## Data entries
====

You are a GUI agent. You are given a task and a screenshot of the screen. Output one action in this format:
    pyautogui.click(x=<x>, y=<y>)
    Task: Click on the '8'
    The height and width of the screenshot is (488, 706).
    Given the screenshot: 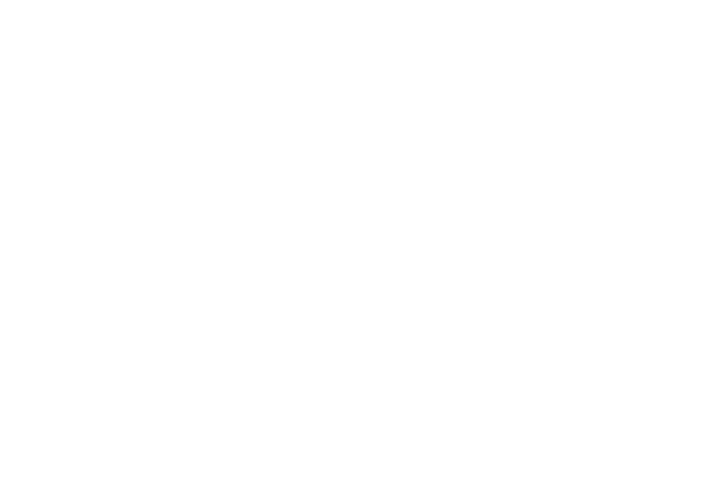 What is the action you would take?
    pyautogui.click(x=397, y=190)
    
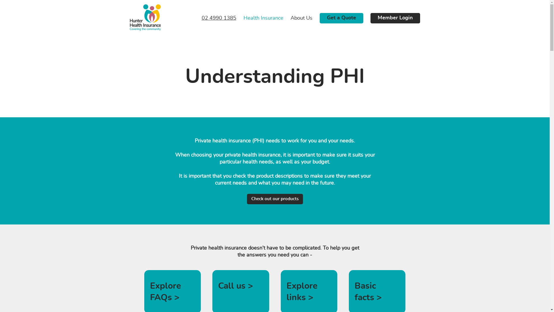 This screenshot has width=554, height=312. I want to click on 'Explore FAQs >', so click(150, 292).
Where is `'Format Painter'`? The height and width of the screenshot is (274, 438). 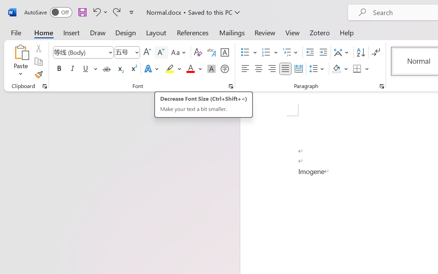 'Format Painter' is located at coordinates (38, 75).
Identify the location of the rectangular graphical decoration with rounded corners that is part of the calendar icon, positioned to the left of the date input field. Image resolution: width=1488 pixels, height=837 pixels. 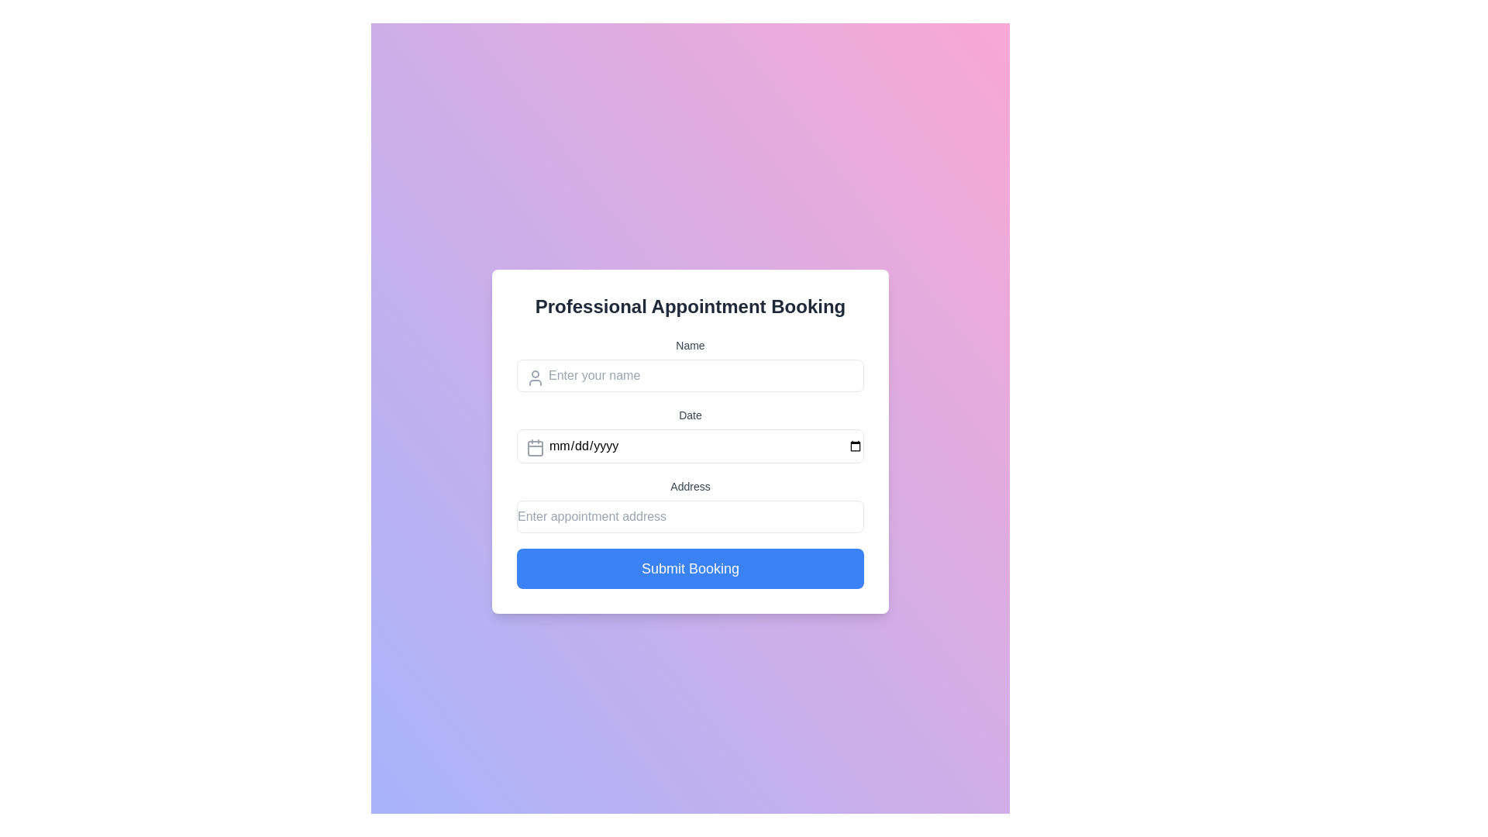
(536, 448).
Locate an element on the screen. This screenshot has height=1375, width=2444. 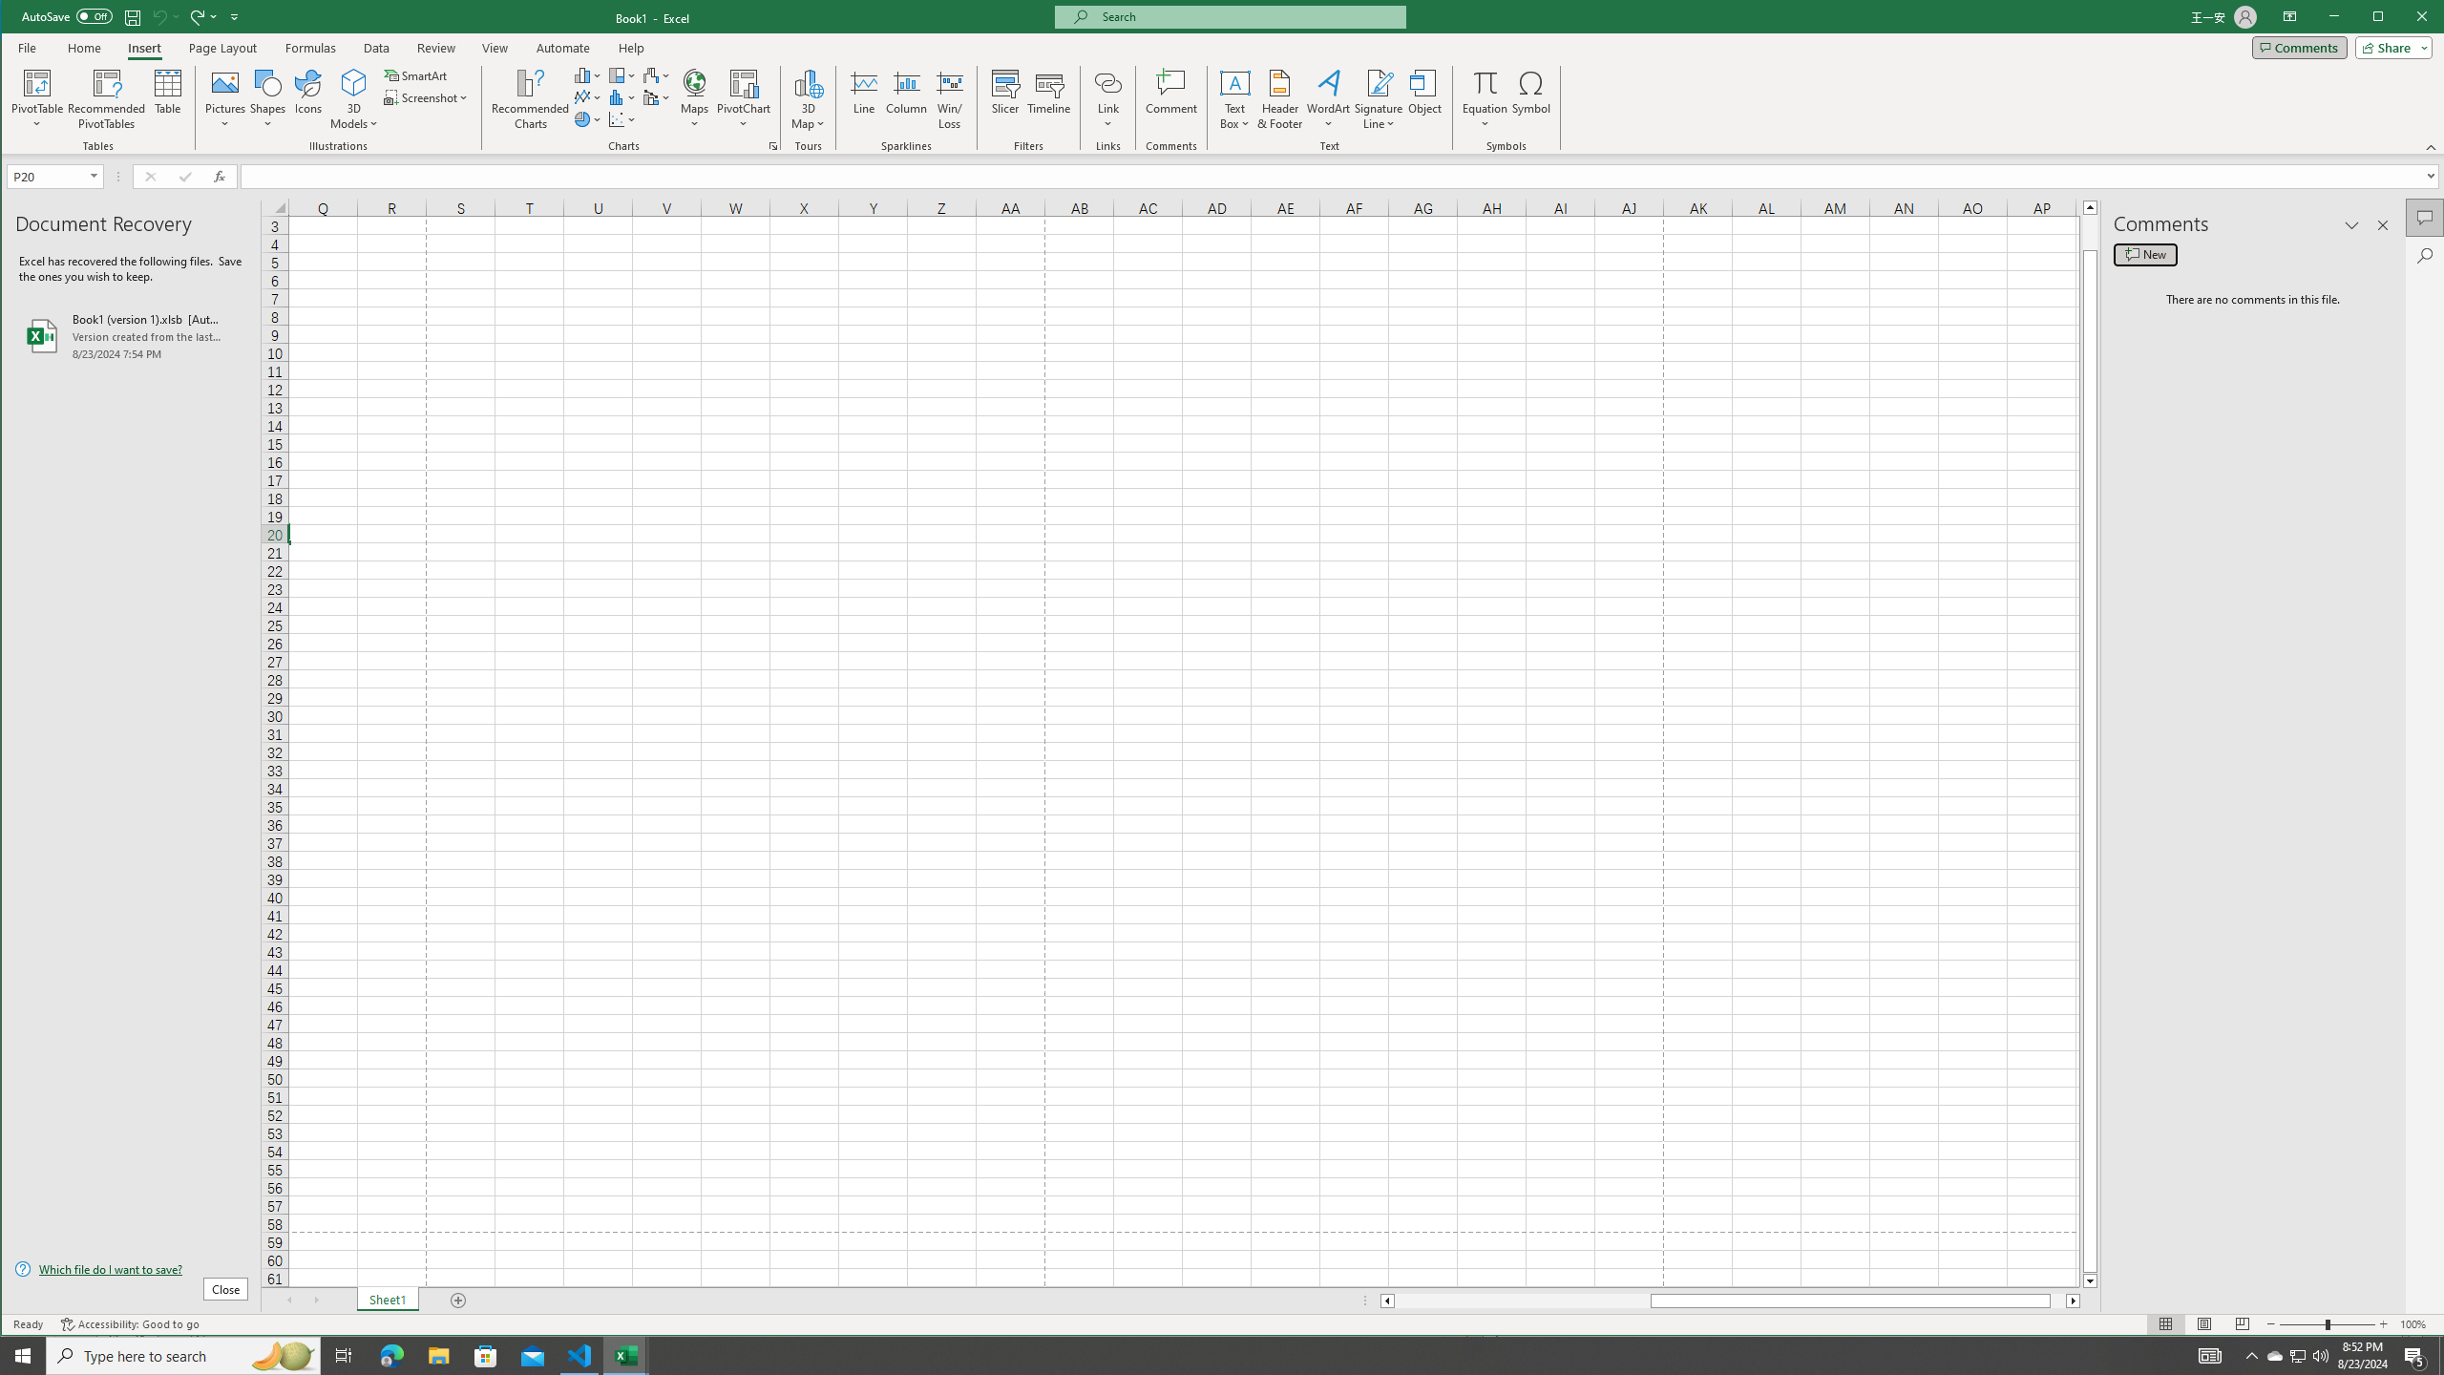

====

## Problem to solve
Rewrite the items from the line containing "Identify the location" through the end of the items, swapping "calendar icon" for "date picker icon" and leaving everything else the same. Omit the pictures.

## Written response
Identify the location of the rectangular graphical decoration with rounded corners that is part of the date picker icon, positioned to the left of the date input field. Image resolution: width=1488 pixels, height=837 pixels. 
(536, 448).
Locate an element on the screen. This screenshot has height=1375, width=2444. 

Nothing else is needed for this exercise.